Genetic counseling is also offered to affected patients in numerous cases. In this way, the risk of illness in possible children of the patients can be better assessed and weighed up. Basically, it is important to diagnose the disease as early as possible. Because this makes it possible to start therapy earlier, so that the quality of life of people suffering from Mal de Meleda increases.
Outlook & Forecast
The prognosis of the genetic disease is unfavorable. Due to a genetic defect, the health disorders remain constant over the lifespan. Without the use of medical care, there is no improvement in the complexion. Because the modification of human genetics is beyond the reach of medical professionals and scientists, medical treatment focuses on reducing existing symptoms. The aim is to provide the affected skin areas with sufficient care so that the pigmentation is perceived as less unpleasant.
Since it is a genetic disease, this means that the usual symptoms can be expected to return when the drug therapy that has been initiated is discontinued. Therefore, lifelong treatment is often required to achieve lasting changes. In most cases, the quality of life of those affected is restricted due to the visual abnormalities and states of emotional stress are present. This increases the risk of developing a mental illness. These possible developments should be taken into account when making the forecast. 7
Currently, no preventive procedures are known or tested with regard to the Mal de Meleda. Since it is a disease with hereditary causes, prevention is not possible.
The aftercare measures for skin diseases usually depend very much on the exact disease, so that no general prediction can usually be made. However, all skin diseases must first and foremost be evaluated and treated by a doctor to avoid further complications or discomfort. The earlier this disease is recognized and treated by a doctor, the better the further course, which is why the person concerned should consult a doctor as soon as the first symptoms and signs appear.

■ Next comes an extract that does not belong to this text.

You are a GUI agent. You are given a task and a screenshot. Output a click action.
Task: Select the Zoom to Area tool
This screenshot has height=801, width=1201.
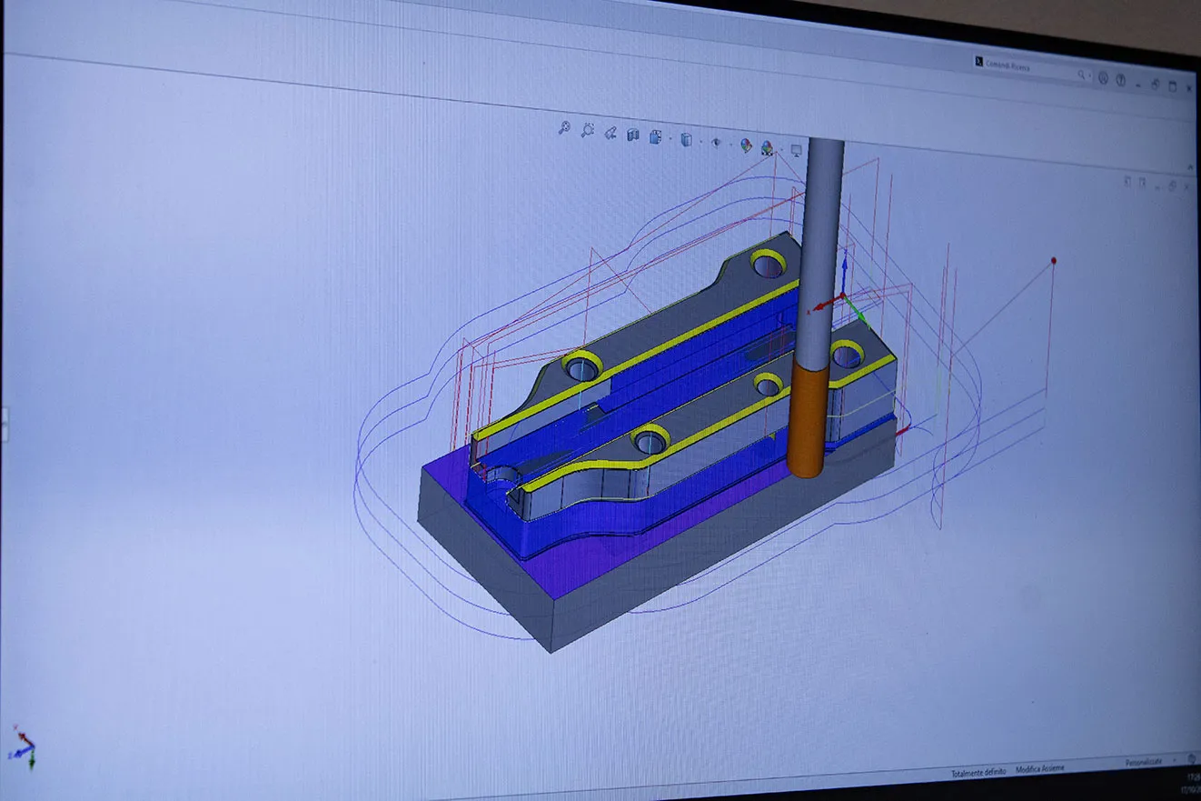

Since some skin diseases are contagious, contact with other people should be avoided. A high standard of hygiene can also have a positive effect on the course of such diseases. In most cases, these diseases are treated by applying creams or ointments and taking medication.

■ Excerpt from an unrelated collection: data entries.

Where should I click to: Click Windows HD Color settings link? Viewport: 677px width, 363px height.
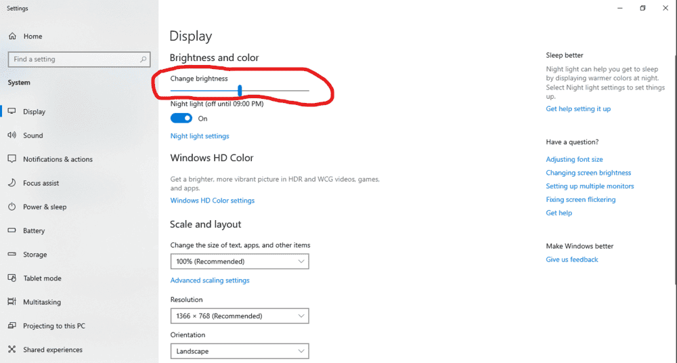213,200
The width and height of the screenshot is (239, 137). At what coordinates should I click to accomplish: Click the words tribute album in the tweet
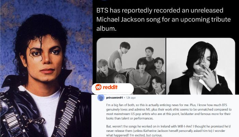tap(164, 24)
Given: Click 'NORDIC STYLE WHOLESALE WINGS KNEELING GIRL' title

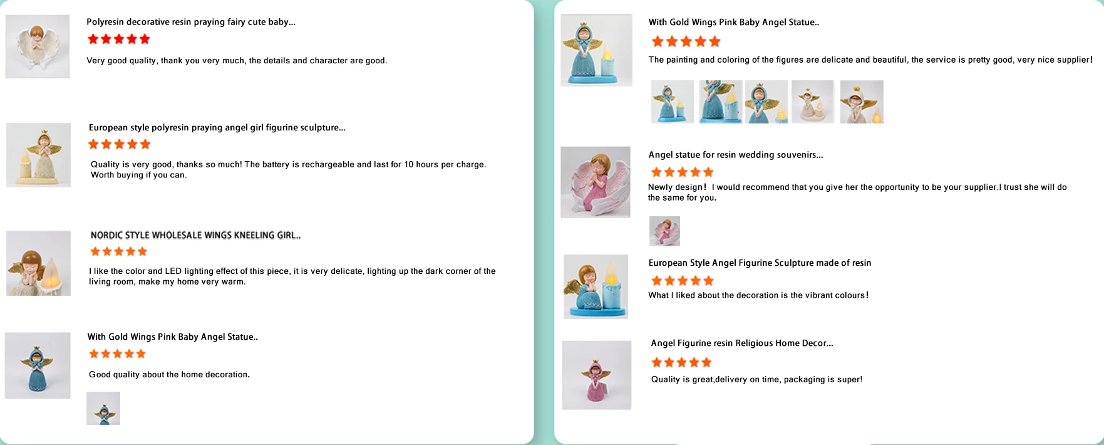Looking at the screenshot, I should point(196,235).
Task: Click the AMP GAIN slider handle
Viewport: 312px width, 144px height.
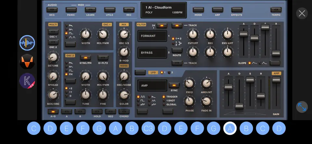Action: click(x=276, y=80)
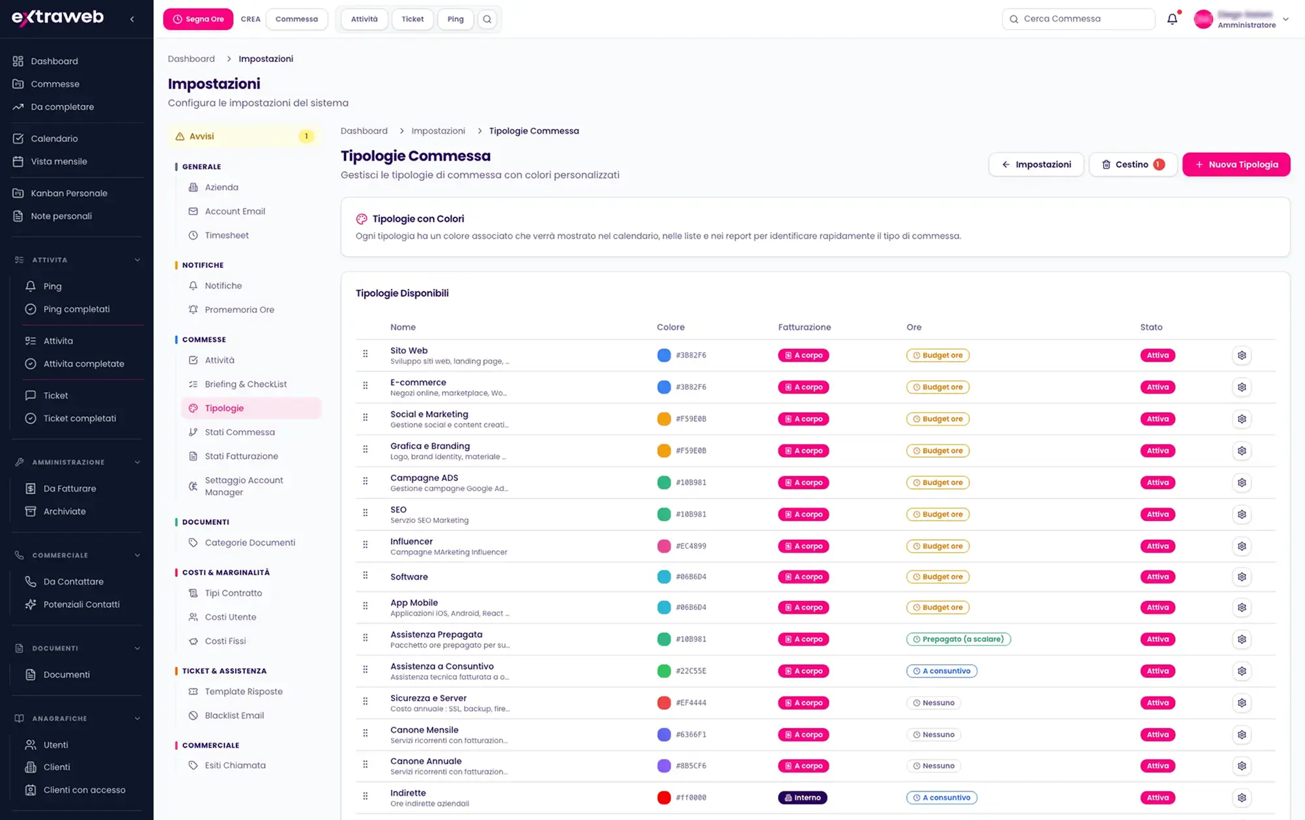This screenshot has width=1305, height=820.
Task: Click the pink color swatch for Influencer
Action: point(664,546)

The person concerned should pay attention to regular use and the right dosage in order to permanently relieve the symptoms. Regular check-ups by a doctor are very important. In most cases, the skin diseases do not have a negative effect on the life expectancy of the affected person. Contact with other sufferers can also be helpful in order to strengthen one’s own self-confidence in dealing with the disease. Under these conditions, the visual changes in the complexion of some of those affected can be classified as less unpleasant.
You can do that yourself
Parents whose child has been diagnosed with Mal de Meleda should have a comprehensive consultation with a specialist. The medical professional can educate the parents about treatment options and provide tips on how to manage the symptoms through everyday measures.
The typical erythrokeratoderma can at least be reduced by good skin care and the use of soothing ointments. Accompanying the medical measures, homeopathic remedies can also be used, such as Apis mellifica or the pain-relieving Hepar sulfuris. Those affected can reduce possible hyperpigmentation by adequate sun protection and avoidance of direct sunlight. Here, too, various creams and ointments can be used as an accompanying measure. Cosmetics should always be checked for any artificial ingredients before use. In severe cases of hyperpigmentation, a therapeutic consultation is necessary.
Especially for children and young people, the skin disease represents a serious psychological burden that must be worked through in a discussion with a psychologist. Genetic counseling is indicated later in life in order to be able to reliably assess the risk of inheritance to possible children.